Slash
- Author: Slash with Anthony Bozza
- Language: English
- Genre: Autobiography
- Publisher: HarperCollins Entertainment (UK) HarperEntertainment (USA)
- Publication date: October 29, 2007 (UK) October 30, 2007 (USA)
- Publication place: United States
- Media type: Print (Hardback)
- Pages: 480
- ISBN: 978-0-00-725775-1 (UK) ISBN 978-0-06-135142-6 (USA)
- OCLC: 271423201

= Slash (autobiography) =

2007 autobiography by Slash with Anthony Bozza

Slash: The Autobiography of Slash is an autobiography written by rock guitarist Slash with Anthony Bozza.

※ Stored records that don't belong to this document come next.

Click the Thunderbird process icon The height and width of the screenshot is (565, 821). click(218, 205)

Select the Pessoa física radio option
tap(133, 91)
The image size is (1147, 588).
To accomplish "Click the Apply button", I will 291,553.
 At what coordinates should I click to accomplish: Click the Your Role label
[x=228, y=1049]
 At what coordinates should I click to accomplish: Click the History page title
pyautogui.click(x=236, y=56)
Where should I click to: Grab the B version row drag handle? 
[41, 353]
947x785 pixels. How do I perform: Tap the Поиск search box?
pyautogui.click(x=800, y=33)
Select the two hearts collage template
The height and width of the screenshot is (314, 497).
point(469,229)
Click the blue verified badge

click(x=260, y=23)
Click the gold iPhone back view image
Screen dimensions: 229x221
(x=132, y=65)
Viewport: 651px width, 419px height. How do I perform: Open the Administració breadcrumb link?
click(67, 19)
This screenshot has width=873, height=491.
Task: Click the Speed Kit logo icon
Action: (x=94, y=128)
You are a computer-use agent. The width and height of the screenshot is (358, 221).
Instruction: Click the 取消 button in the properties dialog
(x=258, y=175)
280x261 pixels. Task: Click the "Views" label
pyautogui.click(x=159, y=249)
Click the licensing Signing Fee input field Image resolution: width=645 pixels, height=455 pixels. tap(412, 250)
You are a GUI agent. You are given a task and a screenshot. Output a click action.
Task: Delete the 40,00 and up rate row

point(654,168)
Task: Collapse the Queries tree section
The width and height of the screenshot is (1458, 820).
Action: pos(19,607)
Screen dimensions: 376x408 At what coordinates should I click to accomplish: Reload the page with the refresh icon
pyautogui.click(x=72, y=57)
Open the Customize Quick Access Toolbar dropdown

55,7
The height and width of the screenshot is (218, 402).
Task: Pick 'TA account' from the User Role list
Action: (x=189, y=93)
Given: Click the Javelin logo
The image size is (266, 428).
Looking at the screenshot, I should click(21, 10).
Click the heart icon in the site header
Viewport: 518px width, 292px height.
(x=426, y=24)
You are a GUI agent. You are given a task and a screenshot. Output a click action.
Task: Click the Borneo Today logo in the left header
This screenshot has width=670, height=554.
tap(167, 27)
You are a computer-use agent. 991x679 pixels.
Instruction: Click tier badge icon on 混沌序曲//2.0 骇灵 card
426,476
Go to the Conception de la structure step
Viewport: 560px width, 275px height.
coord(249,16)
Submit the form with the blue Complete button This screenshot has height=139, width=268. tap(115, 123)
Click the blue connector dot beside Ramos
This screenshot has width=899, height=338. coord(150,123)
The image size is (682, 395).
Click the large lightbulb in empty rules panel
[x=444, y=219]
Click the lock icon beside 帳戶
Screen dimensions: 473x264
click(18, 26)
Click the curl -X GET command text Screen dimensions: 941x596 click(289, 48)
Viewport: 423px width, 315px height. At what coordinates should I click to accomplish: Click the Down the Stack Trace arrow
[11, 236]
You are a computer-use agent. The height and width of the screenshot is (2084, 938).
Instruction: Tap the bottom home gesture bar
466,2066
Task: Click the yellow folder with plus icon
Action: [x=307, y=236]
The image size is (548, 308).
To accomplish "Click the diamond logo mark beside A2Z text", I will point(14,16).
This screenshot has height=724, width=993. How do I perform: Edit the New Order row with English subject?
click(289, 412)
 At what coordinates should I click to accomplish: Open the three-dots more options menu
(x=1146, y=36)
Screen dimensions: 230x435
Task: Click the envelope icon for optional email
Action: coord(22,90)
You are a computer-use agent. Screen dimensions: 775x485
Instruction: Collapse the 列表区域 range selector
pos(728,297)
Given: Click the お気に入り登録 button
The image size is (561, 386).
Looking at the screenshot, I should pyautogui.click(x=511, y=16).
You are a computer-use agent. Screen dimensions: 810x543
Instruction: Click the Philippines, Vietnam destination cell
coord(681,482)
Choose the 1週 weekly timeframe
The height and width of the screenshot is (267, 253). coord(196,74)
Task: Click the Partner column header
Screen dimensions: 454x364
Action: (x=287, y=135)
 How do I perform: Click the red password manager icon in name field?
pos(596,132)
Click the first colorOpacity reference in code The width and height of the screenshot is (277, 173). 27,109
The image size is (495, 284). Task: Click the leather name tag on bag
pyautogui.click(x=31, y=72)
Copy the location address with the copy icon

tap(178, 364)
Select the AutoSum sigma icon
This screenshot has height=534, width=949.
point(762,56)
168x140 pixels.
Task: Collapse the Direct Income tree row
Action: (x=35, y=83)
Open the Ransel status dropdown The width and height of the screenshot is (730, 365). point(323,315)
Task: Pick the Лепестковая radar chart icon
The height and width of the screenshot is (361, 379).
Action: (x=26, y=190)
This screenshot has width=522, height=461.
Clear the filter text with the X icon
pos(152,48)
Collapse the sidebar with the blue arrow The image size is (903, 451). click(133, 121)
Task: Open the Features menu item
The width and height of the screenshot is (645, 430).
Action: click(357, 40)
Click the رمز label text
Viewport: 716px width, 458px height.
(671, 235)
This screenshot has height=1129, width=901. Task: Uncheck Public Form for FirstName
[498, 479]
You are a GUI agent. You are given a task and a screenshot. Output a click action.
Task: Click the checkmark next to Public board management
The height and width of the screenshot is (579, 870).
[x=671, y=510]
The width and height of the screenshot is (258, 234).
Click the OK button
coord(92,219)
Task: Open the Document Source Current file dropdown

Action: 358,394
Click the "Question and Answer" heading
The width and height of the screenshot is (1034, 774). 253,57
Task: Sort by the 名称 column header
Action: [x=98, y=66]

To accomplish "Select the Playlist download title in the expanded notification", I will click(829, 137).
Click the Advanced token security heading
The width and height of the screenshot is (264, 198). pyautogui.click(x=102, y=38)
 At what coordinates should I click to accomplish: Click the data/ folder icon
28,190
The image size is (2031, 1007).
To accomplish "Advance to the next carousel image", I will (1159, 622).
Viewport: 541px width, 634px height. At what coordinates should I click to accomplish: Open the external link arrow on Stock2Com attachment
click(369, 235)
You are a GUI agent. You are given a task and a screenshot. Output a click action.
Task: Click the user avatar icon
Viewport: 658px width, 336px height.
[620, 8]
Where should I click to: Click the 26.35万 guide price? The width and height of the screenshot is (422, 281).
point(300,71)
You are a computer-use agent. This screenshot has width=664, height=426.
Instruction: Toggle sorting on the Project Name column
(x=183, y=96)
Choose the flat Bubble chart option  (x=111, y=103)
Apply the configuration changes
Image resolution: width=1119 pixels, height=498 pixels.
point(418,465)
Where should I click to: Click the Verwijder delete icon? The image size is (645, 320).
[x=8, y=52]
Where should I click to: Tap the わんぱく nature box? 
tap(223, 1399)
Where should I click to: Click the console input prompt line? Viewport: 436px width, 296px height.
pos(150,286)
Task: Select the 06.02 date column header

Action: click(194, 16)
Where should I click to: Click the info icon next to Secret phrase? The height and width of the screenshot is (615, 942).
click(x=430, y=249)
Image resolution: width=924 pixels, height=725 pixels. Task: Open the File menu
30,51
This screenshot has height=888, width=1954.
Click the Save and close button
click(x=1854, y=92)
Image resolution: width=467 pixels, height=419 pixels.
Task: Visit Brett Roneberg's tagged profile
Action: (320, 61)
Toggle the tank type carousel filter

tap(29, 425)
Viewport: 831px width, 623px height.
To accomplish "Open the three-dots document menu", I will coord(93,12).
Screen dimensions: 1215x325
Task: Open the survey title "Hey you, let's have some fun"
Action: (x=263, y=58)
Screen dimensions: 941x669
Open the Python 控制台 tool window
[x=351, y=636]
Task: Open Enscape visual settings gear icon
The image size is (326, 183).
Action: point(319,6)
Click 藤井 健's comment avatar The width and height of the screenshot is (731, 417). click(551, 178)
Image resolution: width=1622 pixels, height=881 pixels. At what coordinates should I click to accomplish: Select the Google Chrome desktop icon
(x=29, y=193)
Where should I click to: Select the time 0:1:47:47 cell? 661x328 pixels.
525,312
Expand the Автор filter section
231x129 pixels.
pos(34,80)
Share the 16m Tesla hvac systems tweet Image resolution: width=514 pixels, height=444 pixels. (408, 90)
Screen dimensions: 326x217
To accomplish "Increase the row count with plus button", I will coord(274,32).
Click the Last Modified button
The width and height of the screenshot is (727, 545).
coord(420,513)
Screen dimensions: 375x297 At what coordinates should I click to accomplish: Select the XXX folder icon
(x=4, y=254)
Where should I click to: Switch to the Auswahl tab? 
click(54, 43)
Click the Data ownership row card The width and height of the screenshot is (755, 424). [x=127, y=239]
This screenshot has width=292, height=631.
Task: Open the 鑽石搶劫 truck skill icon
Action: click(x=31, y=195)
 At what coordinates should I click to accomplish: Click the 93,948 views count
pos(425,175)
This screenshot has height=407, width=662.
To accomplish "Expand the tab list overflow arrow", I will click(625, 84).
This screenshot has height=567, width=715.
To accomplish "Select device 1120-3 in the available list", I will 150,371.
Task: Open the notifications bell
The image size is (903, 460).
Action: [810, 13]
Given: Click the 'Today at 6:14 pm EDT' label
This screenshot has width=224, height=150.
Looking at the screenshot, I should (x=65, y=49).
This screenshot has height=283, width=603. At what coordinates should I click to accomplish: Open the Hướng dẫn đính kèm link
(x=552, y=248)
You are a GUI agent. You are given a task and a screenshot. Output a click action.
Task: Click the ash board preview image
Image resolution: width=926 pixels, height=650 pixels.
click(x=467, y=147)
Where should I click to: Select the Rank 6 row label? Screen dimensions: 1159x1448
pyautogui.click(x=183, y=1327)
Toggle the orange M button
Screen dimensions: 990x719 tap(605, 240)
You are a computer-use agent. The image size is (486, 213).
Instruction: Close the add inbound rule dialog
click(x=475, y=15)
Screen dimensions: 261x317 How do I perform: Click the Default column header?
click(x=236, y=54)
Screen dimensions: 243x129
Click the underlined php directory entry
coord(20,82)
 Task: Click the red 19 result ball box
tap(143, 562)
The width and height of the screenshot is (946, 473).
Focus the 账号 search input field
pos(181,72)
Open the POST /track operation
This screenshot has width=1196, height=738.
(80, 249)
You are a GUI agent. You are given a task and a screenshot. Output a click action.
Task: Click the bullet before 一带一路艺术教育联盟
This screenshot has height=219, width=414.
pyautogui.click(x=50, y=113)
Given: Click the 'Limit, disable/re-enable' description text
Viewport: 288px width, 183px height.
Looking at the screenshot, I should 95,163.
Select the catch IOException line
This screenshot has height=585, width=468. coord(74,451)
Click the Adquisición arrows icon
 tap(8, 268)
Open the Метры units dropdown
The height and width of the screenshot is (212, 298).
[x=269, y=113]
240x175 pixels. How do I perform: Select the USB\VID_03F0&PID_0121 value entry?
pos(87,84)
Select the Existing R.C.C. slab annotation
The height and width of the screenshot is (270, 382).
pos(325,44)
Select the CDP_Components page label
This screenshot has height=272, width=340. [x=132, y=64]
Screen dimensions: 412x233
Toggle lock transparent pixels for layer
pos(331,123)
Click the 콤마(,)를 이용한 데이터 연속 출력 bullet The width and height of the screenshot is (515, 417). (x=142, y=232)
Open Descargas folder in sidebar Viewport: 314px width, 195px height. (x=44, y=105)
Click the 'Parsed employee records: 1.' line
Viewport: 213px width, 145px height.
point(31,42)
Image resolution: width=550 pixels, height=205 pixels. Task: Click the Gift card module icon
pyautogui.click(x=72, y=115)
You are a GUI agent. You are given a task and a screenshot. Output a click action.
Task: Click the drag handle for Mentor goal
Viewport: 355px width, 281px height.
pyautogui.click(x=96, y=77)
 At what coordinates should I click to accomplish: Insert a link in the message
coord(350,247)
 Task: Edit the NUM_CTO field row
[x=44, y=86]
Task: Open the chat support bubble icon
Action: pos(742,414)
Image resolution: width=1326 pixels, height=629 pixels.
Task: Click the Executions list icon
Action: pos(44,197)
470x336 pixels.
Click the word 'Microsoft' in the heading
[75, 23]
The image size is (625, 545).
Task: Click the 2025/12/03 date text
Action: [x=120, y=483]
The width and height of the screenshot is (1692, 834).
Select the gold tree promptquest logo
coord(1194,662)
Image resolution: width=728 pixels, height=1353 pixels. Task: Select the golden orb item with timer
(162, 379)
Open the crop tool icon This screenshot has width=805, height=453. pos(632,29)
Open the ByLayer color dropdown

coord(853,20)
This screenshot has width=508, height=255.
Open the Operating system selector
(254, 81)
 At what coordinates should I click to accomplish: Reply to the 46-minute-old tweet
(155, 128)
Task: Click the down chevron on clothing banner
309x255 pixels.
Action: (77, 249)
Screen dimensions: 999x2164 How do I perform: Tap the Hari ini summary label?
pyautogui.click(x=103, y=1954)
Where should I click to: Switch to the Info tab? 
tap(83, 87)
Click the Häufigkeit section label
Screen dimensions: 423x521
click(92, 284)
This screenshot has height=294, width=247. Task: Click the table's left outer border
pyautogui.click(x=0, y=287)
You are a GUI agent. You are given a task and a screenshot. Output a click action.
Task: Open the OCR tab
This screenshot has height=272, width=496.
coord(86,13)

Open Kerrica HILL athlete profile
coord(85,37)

The book's tagline is: "It seems excessive, but that doesn't mean it didn't happen..."

==Content==
Slash's autobiography tells his story of playing in bands around early 1980s Los Angeles, eventually leading to the formation of Guns N' Roses, who would go on to become one of the biggest bands on the planet in the early 90s, before collapsing under their own weight. Slash talks about Axl Rose, frontman of Guns N' Roses, and his departure from the band in the mid-1990s. He states that Axl's inability to show up to gigs and rehearsals on time, in addition to Axl's almost dictator-like control of the band contributed to the band's downfall. Slash also states that Axl wanted to change the musical direction of the band to include more synthesizers and effects, rather than guitar-driven rock as with their earlier material.

Slash also explains how he dealt with and overcame the harsh chains of addiction, and his many close calls with death because of heroin, cocaine, pills, alcohol, and more. He had a very bad addiction to a variety of different drugs, but was in time, able to overcome and get his life back on track. Slash relates how he eventually achieved stability and sobriety after his second marriage and the birth of two sons.

==Reception==
The book reached No. 6 on the New York Times Hardcover Nonfiction list no November 25, 2007, having been published in the United States on October 30. Slash retells some of the events from that book from his own perspective in the autobiography.